Loyalty is not herd mentality!
Professor Tan Sri Dato' Dzulkifli Abdul Razak
My View - The Sun Daily
December 30, 2015
THERE is a clear distinction between "loyalty" and "herd mentality". The former involves "high-order thinking (HOT) before deciding" to give credence to the state or quality of being loyal. The latter demands no such thing because as the term implies it relies on animal instinct to stay afloat or to "survive" by sticking with the crowd. When Tan Sri Abu Zahar Ujang as Senate president said: "I do not want the Dewan Negara to be labelled a 'rubber stamp'," it resonated closely with what "herd mentality" is all about. He was encouraging senators to speak up which hopefully reflects HOT.
His reminder is timely as there seems to be a blurring between "loyalty" and "herd mentality". In the land reclamation controversy in Penang, for example, the five lawmakers who refused to vote against the motion were criticised. They allegedly broke away from the agreed pre-council decision without notifying the "herd". This was dubbed a "betrayal of trust". Looking at it positively, the five must have performed some HOT persuading them to change their minds in asserting their conscionable rights. This is expected in any vibrant democratic ecosystem. But then, even in a matured democracy like the UK, David Cameron too goofed as headlined in the Daily Mail's front-page: "Back me or I will sack you" – meant to warn the euro-sceptics in early June this year.
The polemical stance surrounding the use of e-cigarettes is a close example, going by the official statement that the government's policy on vaping stays since the Cabinet had decided that regulating sales of vape products is sufficient. Admittedly, the Health Ministry is not the "sole deciding authority" and there are "other ministries and agencies like the police, Domestic Trade, Cooperatives and Consumerism Ministry, and the local councils" when it comes to the banning of vape products.
What is missing is the tacit rule that these agencies and ministries are expected to toe the government (Cabinet) line, right or wrong. As such, it is inconceivable that Consumerism Ministry will initiate a ban after the Health Ministry took the "rubber stamp" approach by acting against its "expert committee". Never mind if it raises many discrepancies that would undermine its moral authority and trust to regulate effectively, let alone control the issue before it descends into a more confusing scenario.
One such scenario is already emerging. The National Fatwa Council has declared categorically that e-cigarettes or vaping is forbidden or haram. Its chairman, Prof Emeritus Tan Sri Abdul Shukor Husin, disclosed this after the special conference (muzakarah attended by state muftis, deputy muftis and members appointed by the Conference of Rulers) of the Fatwa Committee where he took two hours to explain how the decision was arrived at taking into consideration various aspects, including the viewpoints of Islamic law, medical and scientific findings.

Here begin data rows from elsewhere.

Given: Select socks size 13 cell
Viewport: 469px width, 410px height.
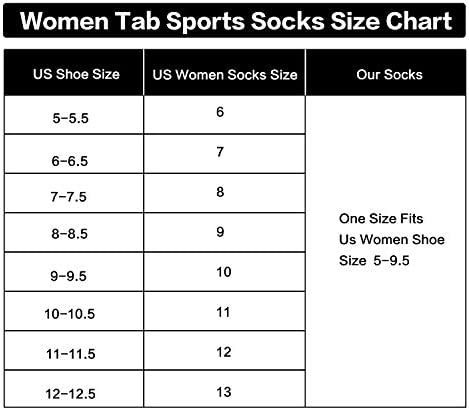Looking at the screenshot, I should (225, 389).
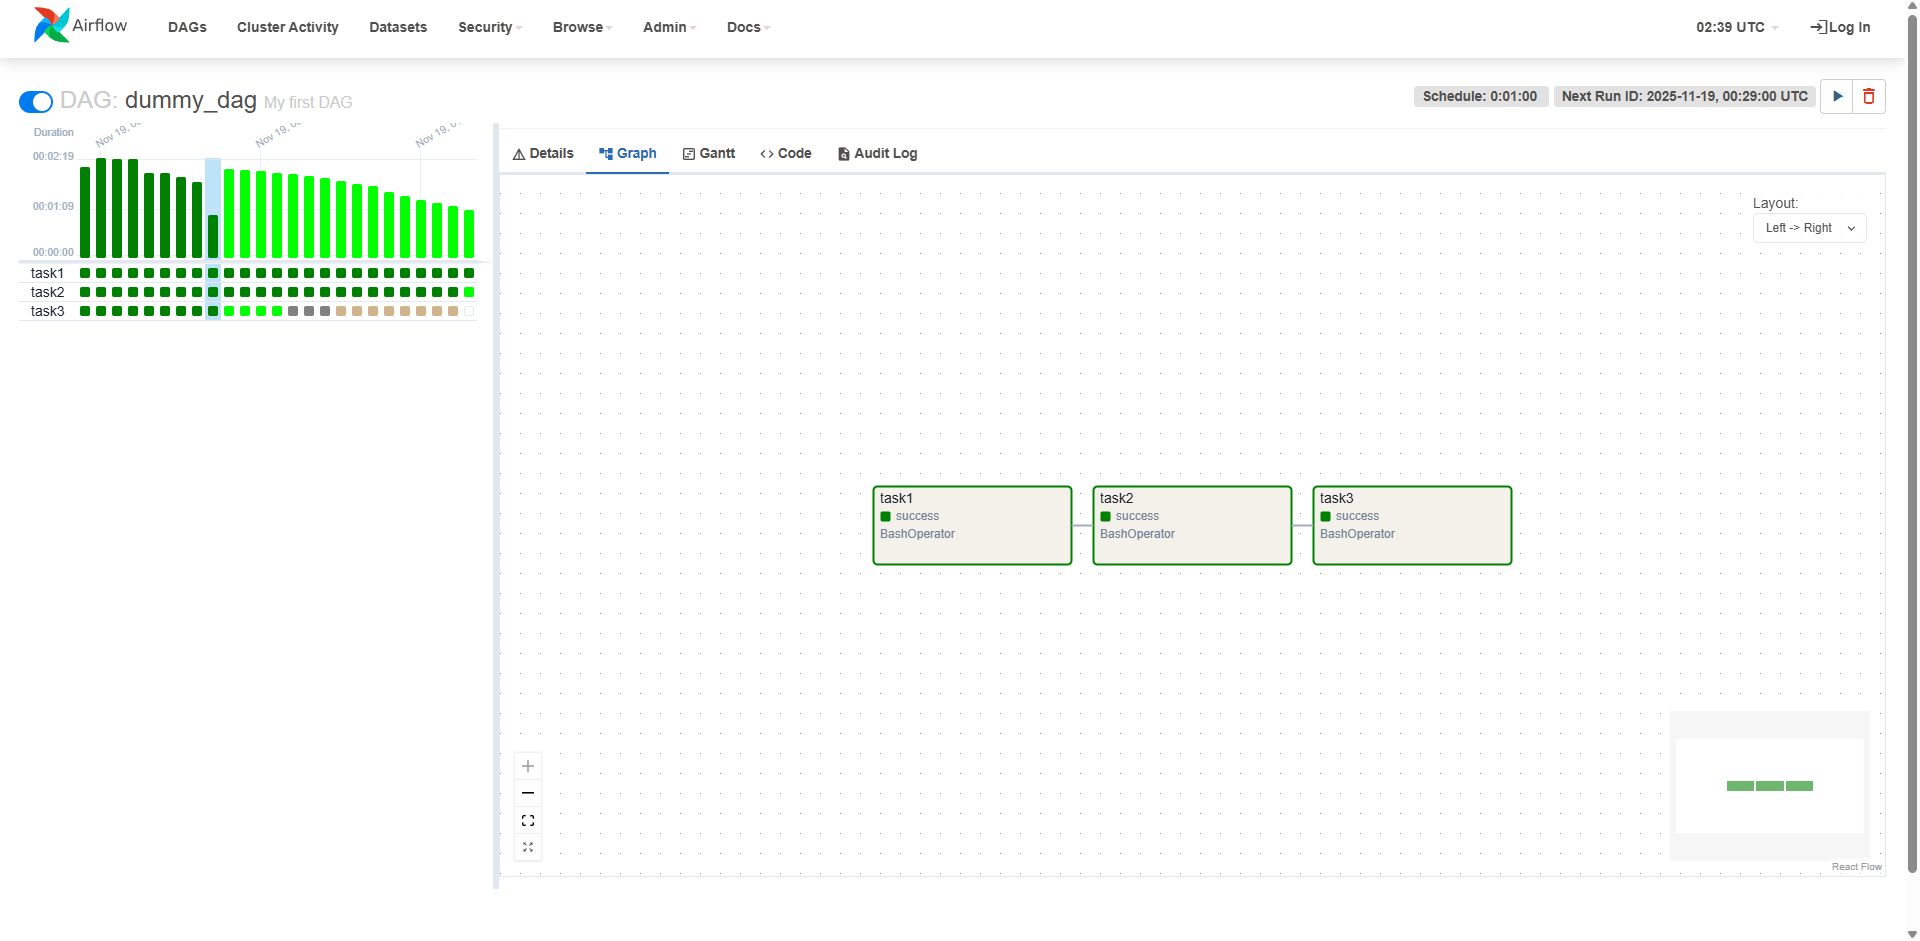Go to the DAGs page
Screen dimensions: 1920x941
click(x=187, y=27)
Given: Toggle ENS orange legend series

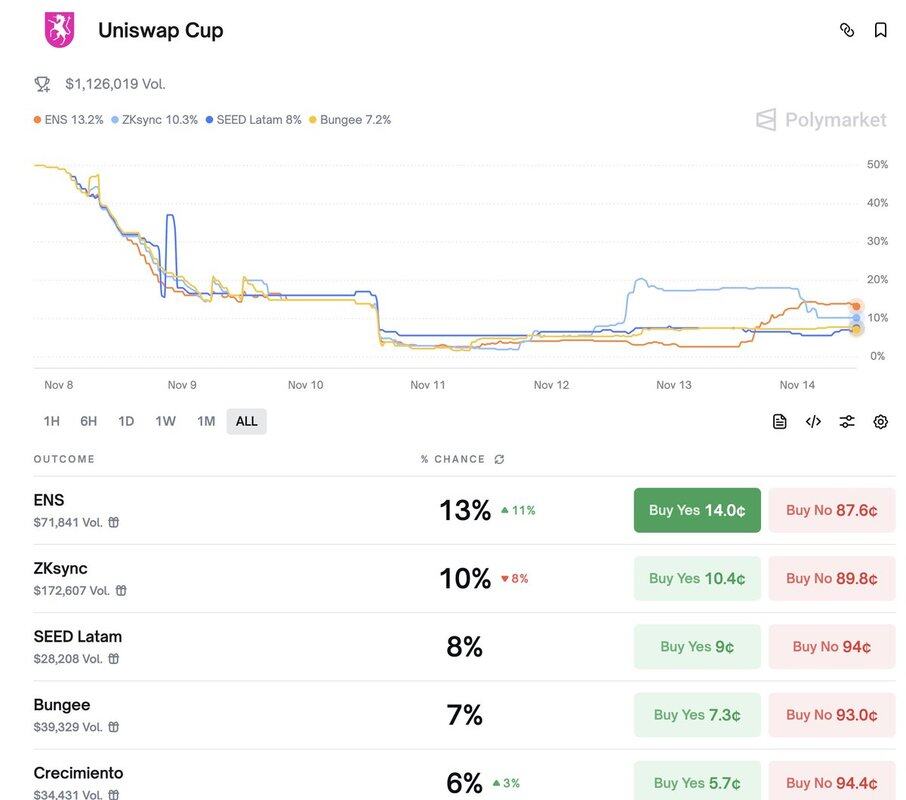Looking at the screenshot, I should [x=68, y=120].
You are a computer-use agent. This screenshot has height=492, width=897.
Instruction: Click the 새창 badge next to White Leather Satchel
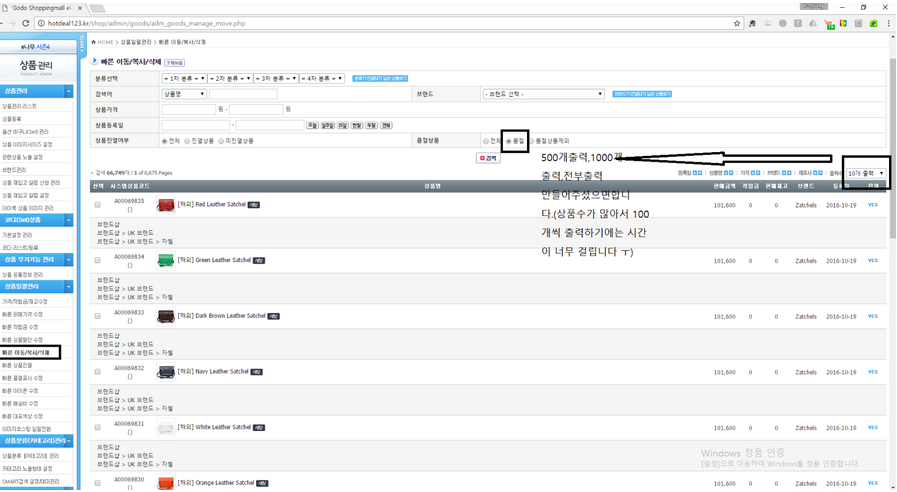(x=259, y=428)
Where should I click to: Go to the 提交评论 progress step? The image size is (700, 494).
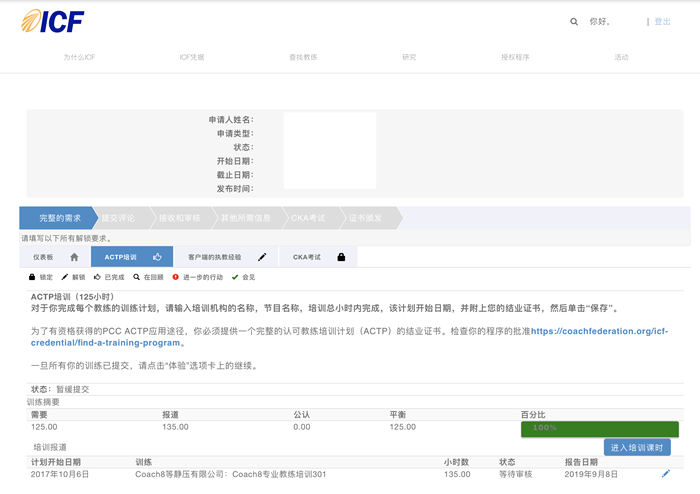[121, 218]
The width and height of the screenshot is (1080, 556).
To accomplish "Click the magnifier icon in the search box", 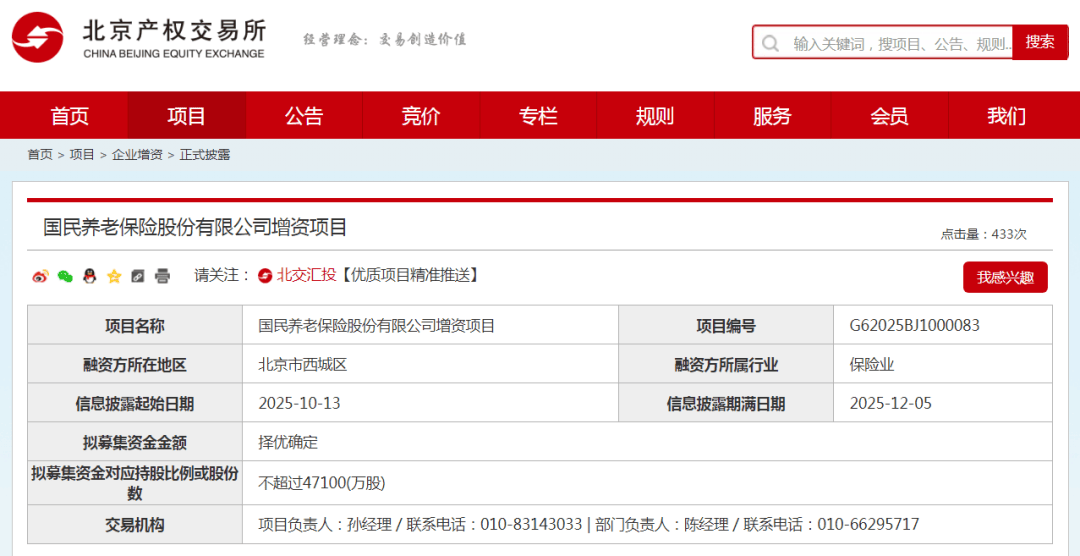I will point(770,44).
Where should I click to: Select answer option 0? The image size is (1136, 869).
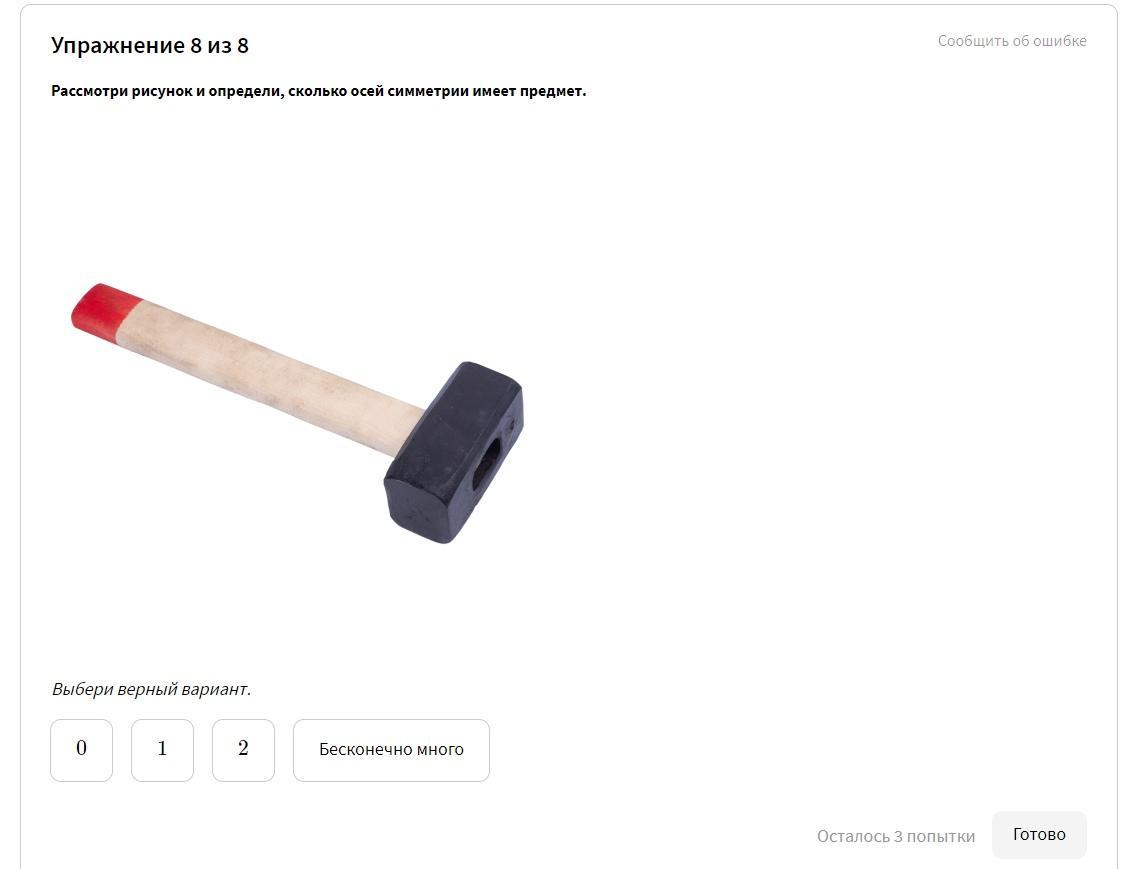(x=81, y=750)
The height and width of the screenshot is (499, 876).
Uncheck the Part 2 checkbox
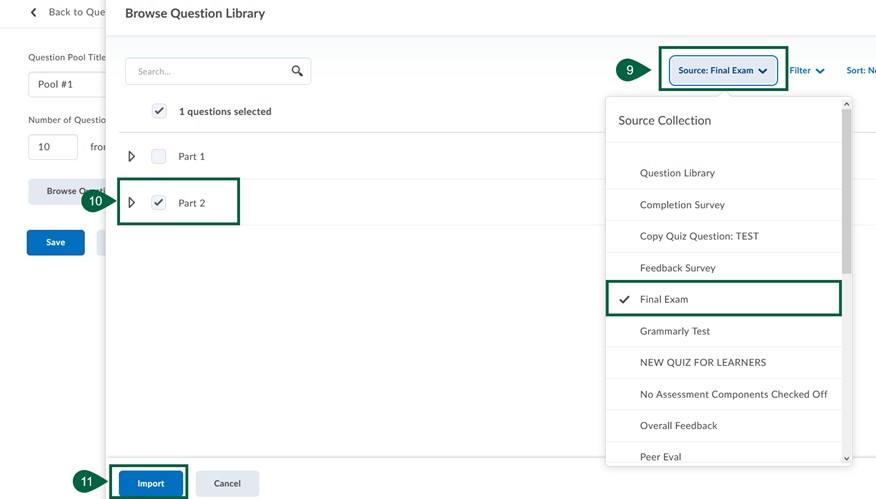(x=159, y=203)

All concur that e-cigarettes were wasteful and harmful to health.
Abdul Shukor even highlighted that the health aspects took into account information from the World Health Organisation. Hence the edict was issued based on the Qaedah Saad al-Zarala method, namely to prevent something far worse in the future. A sound health doctrine.
Despite such enlightening and professional consultations involving multi-stakeholders, the Health Ministry refuses to recognise it and remains adamant not to ban. "We will not ban it. We will stick by the Cabinet decision to regulate sales," said the deputy health minister. The larger impact of doing so from many angles, religious or otherwise, seems unimportant. Not only did the Health Ministry ignore its "expert committee", this time it snubbed another "expert committee" that generally supported the ministry's expert opinions. What is more, for Muslims, notably those in the Health Ministry, to arbitrarily sideline what is haram as declared by the Fatwa Council in preference to what the Cabinet has decided borders on "ignorance-arrogance". Especially so, when the Fatwa Council as a specialised government agency has taken the trouble to present thorough, thoughtful and inclusive deliberations far beyond the Islamic framework.
With the new added "fatwa" dimension, all eyes are now on the minister (in-charge of Islamic affairs) in the Prime Minister's Department to make his stance public like he did in proclaiming that Malaysia is non-secular. Would he choose to speak up in asserting that e-ciggies are indeed haram? Or would it be easier to hang out with the "herd" and "rubber stamp" what the Health Ministry has opted for?